- [TASK DETAILS]: Without pictures, repeat the lines of the entries from the one containing "Click the Cut scissors icon in context menu" through the last, both ends included, and nothing else.

|---|

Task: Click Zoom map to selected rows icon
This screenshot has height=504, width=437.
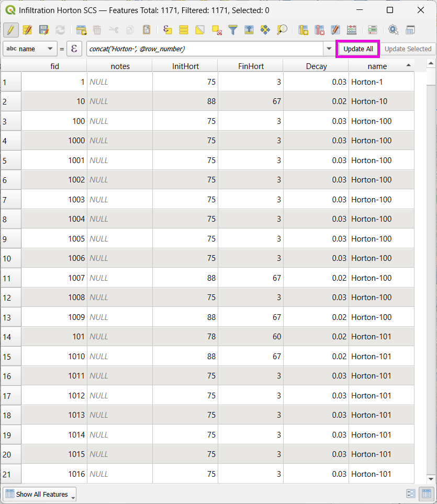Action: tap(282, 30)
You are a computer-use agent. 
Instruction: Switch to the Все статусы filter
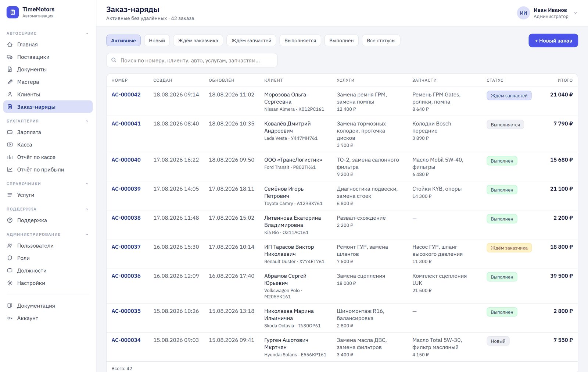point(381,40)
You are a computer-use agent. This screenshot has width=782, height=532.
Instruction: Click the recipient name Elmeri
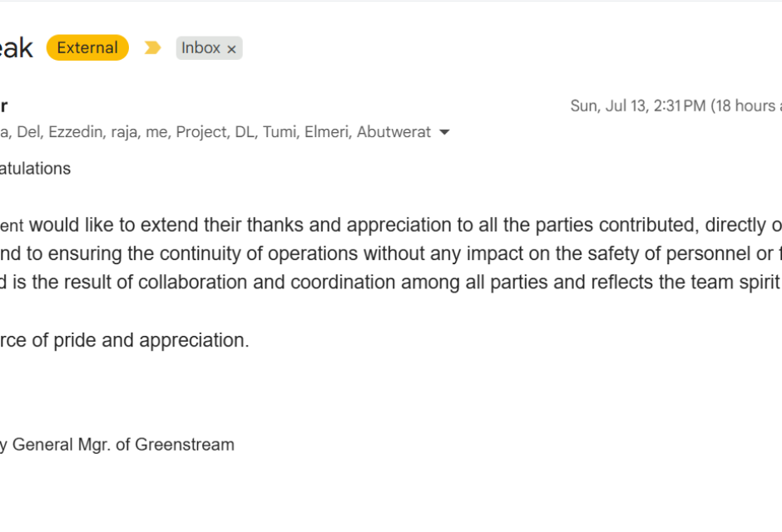tap(327, 132)
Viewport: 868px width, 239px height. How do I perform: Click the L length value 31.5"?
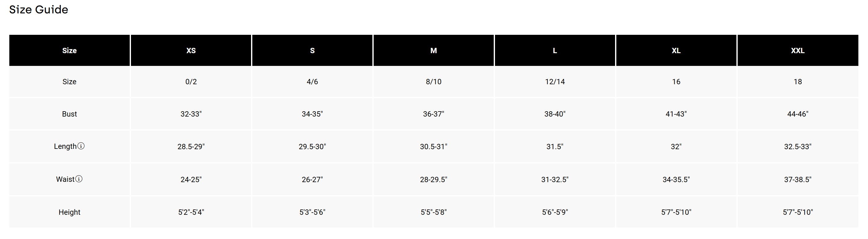555,147
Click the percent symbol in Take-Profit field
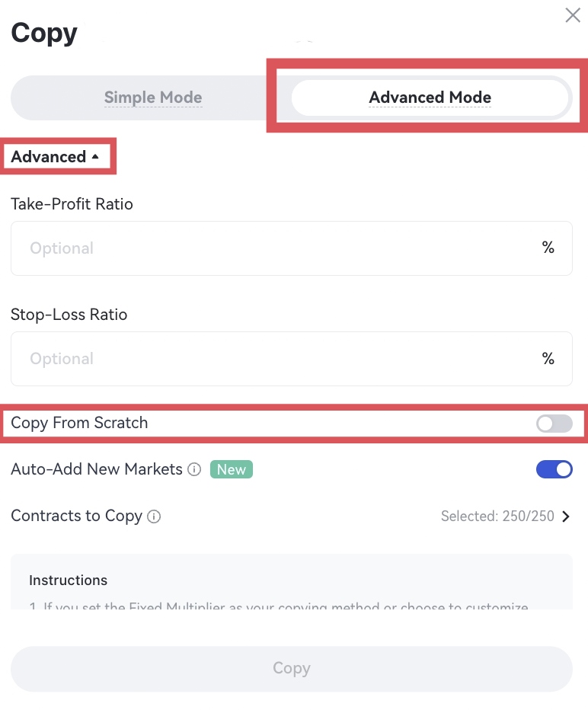Viewport: 588px width, 710px height. [548, 248]
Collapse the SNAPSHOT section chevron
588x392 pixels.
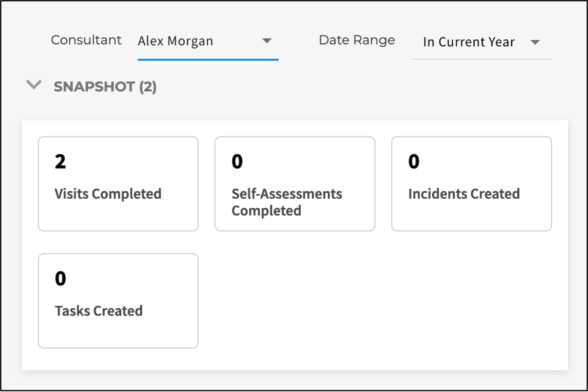click(x=34, y=85)
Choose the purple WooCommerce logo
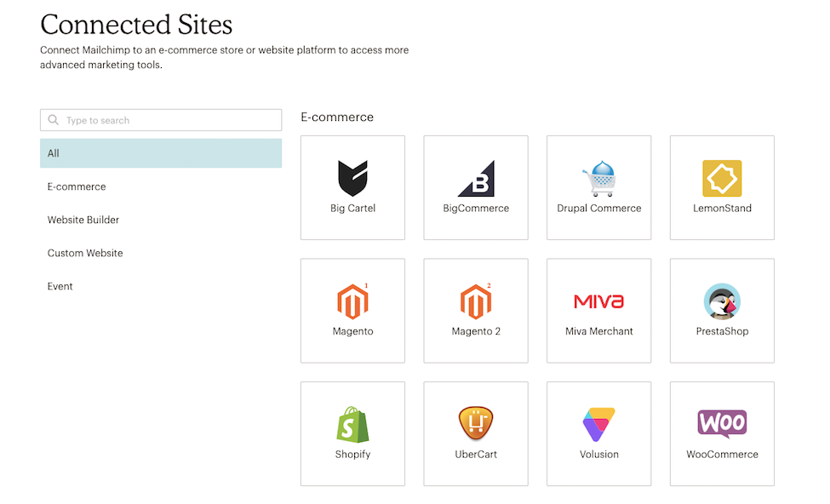 (x=722, y=423)
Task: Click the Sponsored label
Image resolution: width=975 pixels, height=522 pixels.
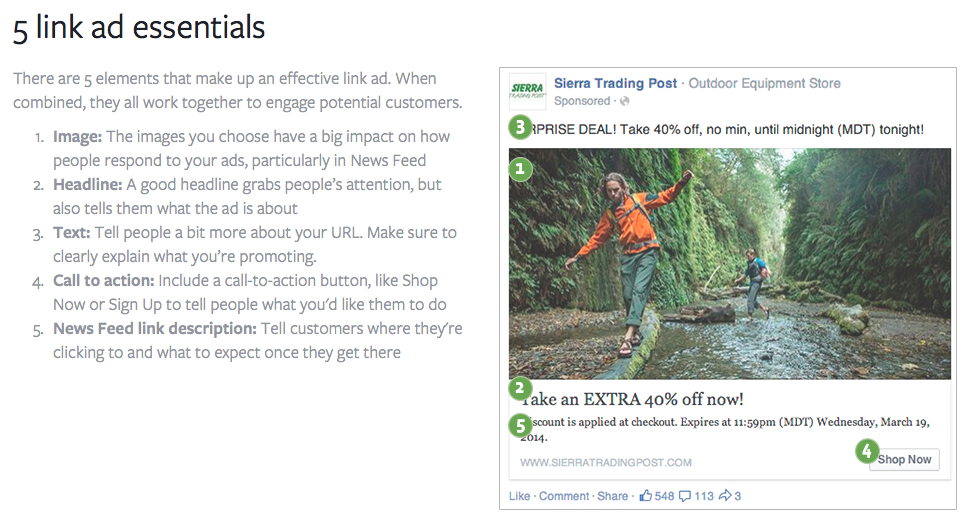Action: pyautogui.click(x=582, y=101)

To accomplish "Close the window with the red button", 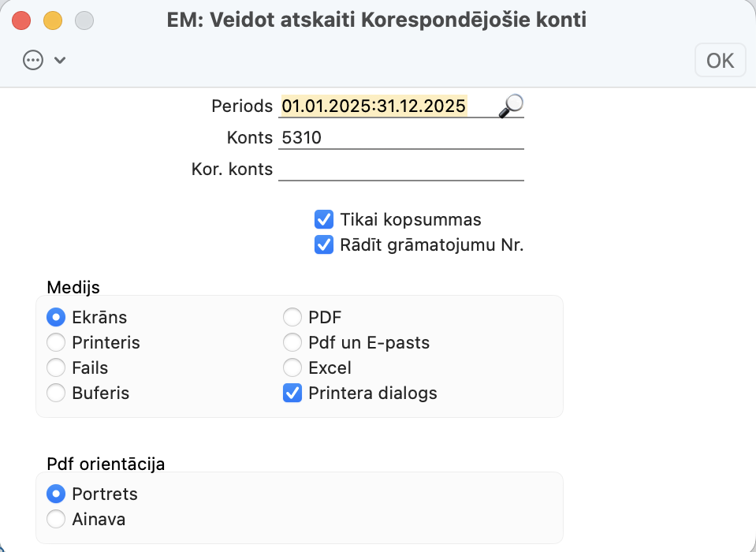I will tap(22, 21).
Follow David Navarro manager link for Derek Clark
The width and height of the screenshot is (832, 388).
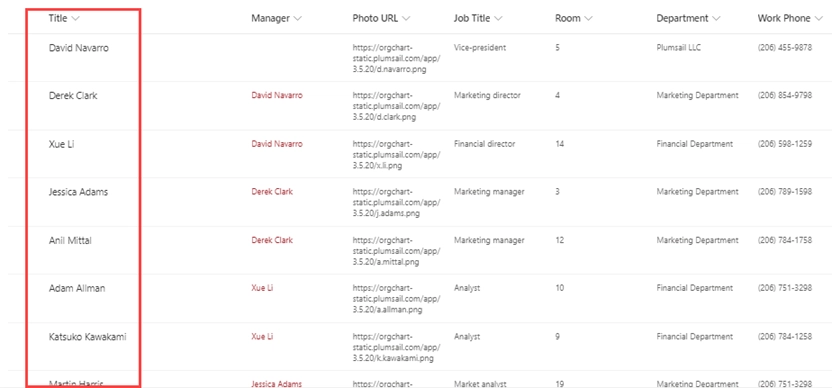(277, 96)
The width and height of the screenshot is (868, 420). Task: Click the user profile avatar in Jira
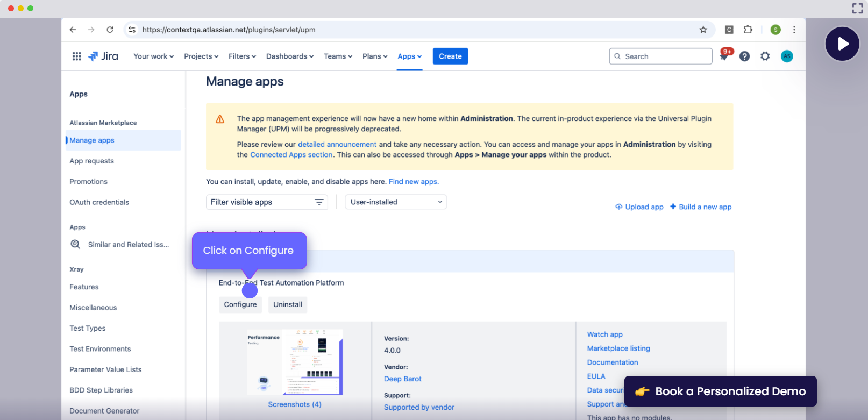tap(786, 56)
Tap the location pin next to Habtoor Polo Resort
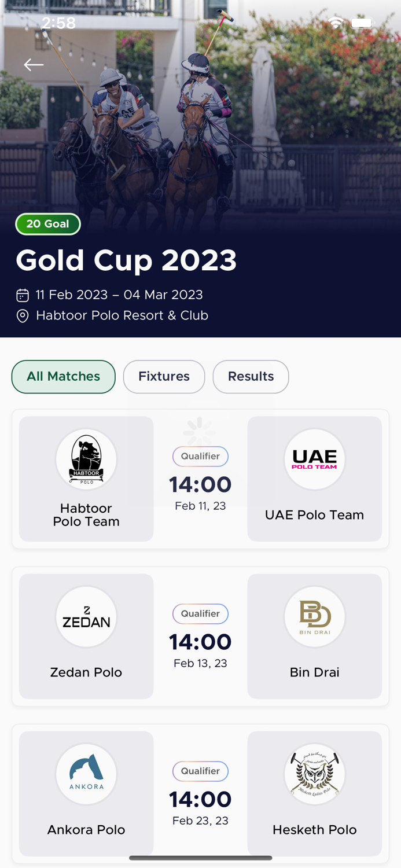Viewport: 401px width, 868px height. point(21,316)
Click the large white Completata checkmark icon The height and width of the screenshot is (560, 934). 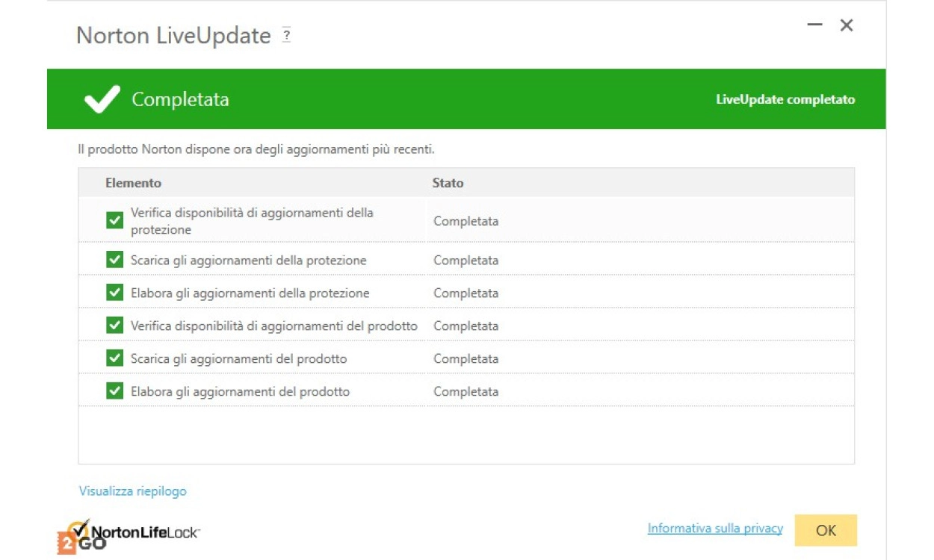coord(102,99)
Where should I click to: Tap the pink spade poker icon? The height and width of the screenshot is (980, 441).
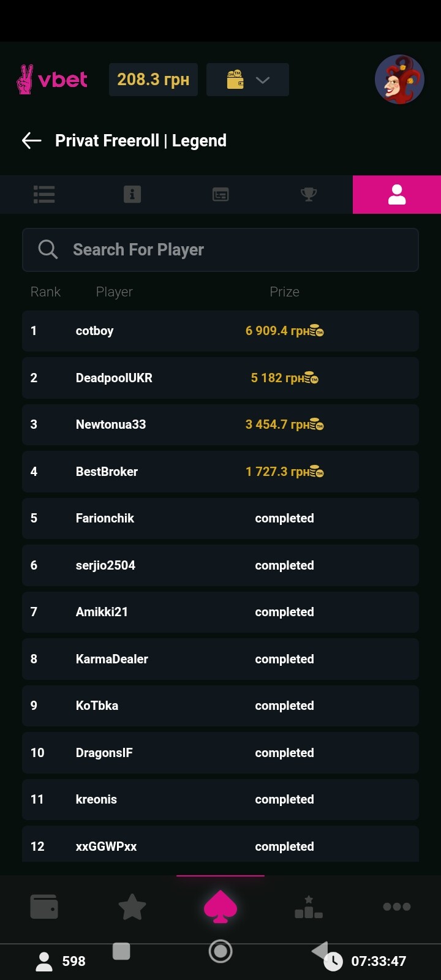(x=221, y=907)
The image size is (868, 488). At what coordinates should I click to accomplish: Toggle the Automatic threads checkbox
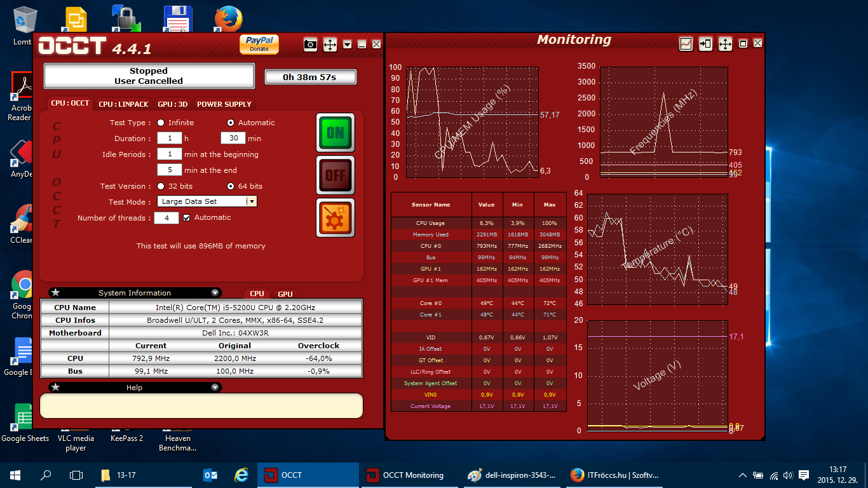pos(187,217)
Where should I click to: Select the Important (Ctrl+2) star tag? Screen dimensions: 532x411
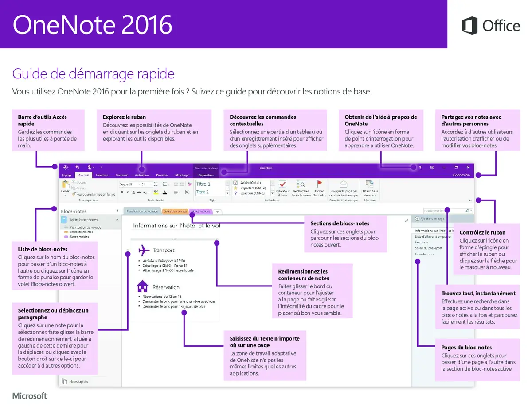(x=236, y=188)
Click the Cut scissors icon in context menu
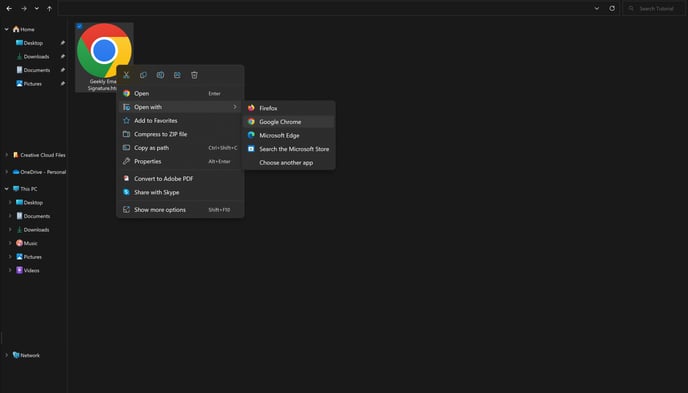This screenshot has width=688, height=393. (x=126, y=75)
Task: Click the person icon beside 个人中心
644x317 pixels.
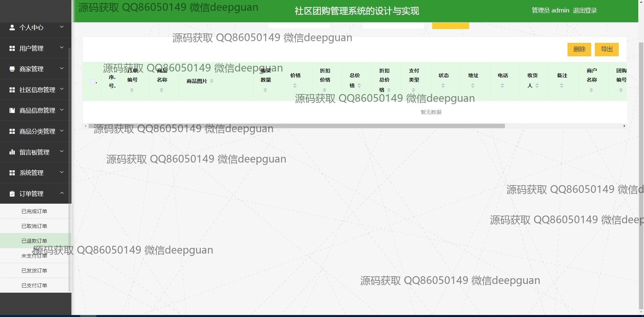Action: 12,28
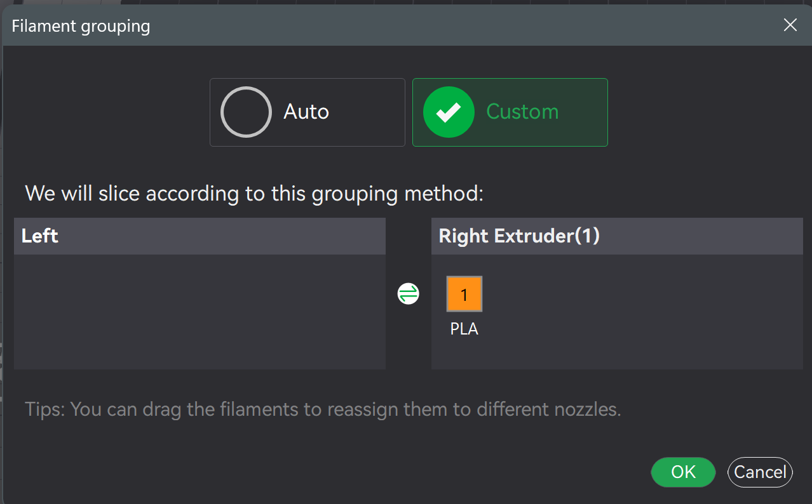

|---|

- [WRITTEN RESPONSE]:
Click the Cut scissors icon in context menu
This screenshot has width=688, height=393. (x=126, y=75)
Task: Click the person icon beside 个人中心
644x317 pixels.
Action: 12,28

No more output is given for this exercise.